_ASSIGNMENT_
Required from the data below: the exact lines starting at the line containing "Instruction: Click the Shared value false" and ending at the line containing "Task: Go to", with both ends kept and all pictures dropped.

[[ SUPPLIED DATA open ]]

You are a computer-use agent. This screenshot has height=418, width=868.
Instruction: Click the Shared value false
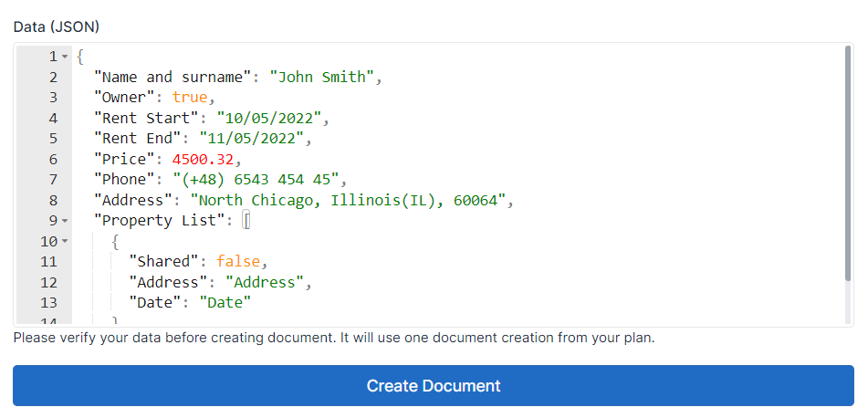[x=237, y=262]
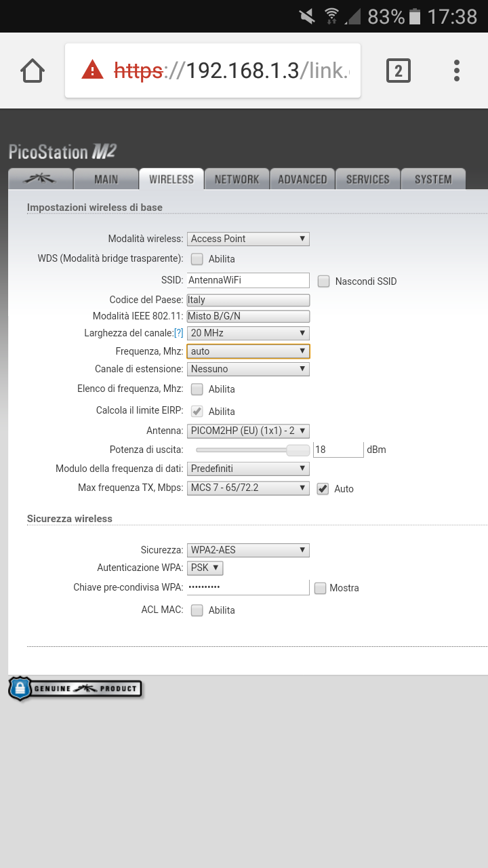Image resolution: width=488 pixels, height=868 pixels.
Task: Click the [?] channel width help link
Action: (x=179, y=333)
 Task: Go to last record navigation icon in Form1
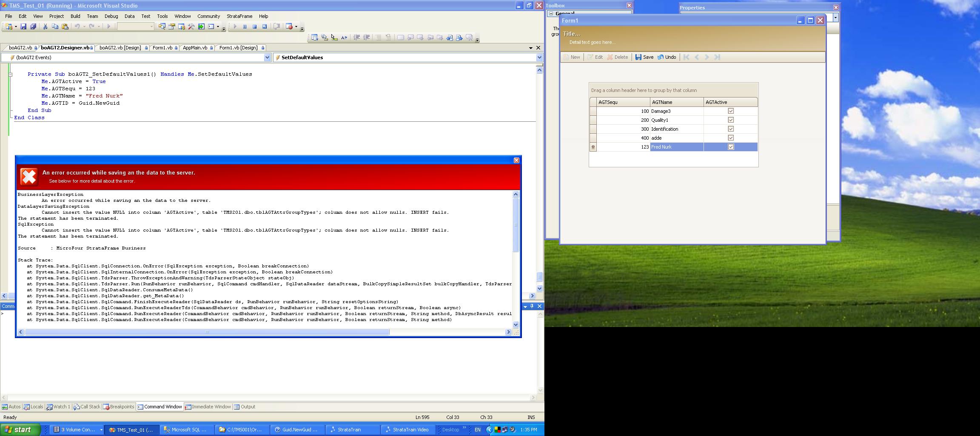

[[ SUPPLIED DATA closed ]]
[[ SUPPLIED DATA open ]]

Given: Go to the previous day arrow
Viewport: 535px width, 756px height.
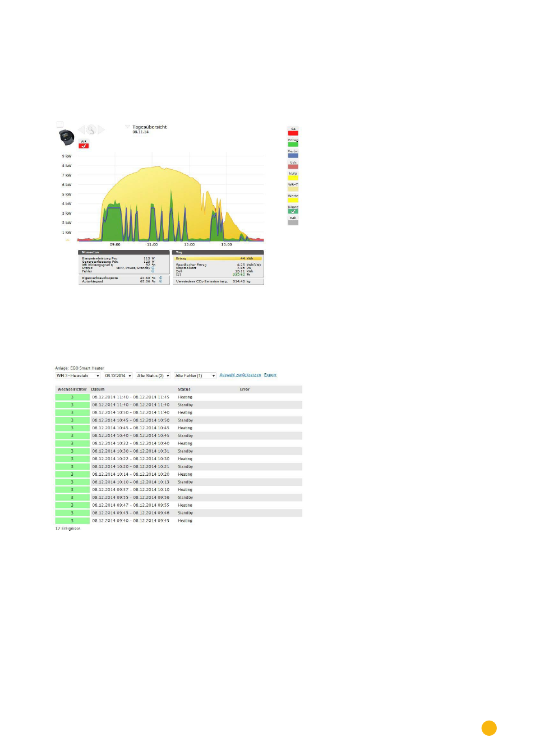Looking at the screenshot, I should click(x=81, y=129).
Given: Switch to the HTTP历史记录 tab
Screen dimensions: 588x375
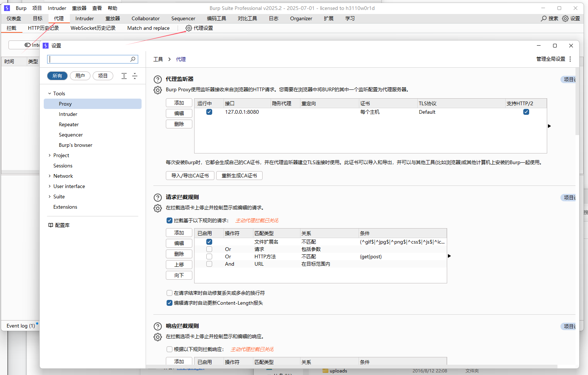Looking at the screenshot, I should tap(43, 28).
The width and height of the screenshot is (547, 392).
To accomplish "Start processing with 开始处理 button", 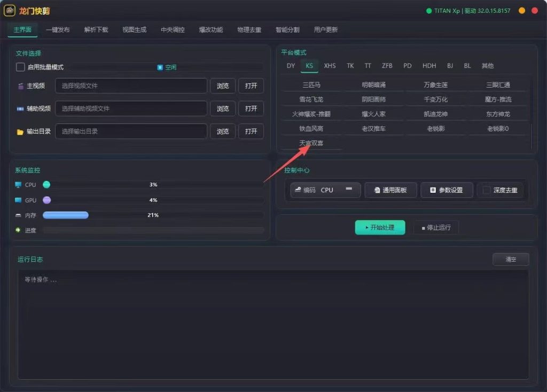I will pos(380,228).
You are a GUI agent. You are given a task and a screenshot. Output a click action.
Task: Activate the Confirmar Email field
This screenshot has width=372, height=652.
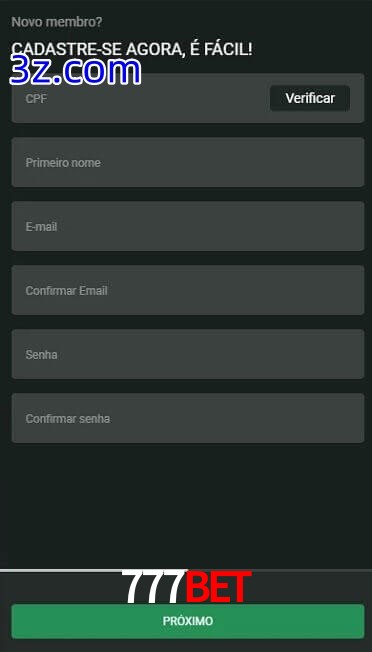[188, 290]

[[ SUPPLIED DATA closed ]]

_EXERCISE ANSWER_
Instruction: Click the Shared value false
[x=237, y=262]
Image resolution: width=488 pixels, height=868 pixels.
Task: Click the [?] channel width help link
Action: (x=179, y=333)
 Task: Go to last record navigation icon in Form1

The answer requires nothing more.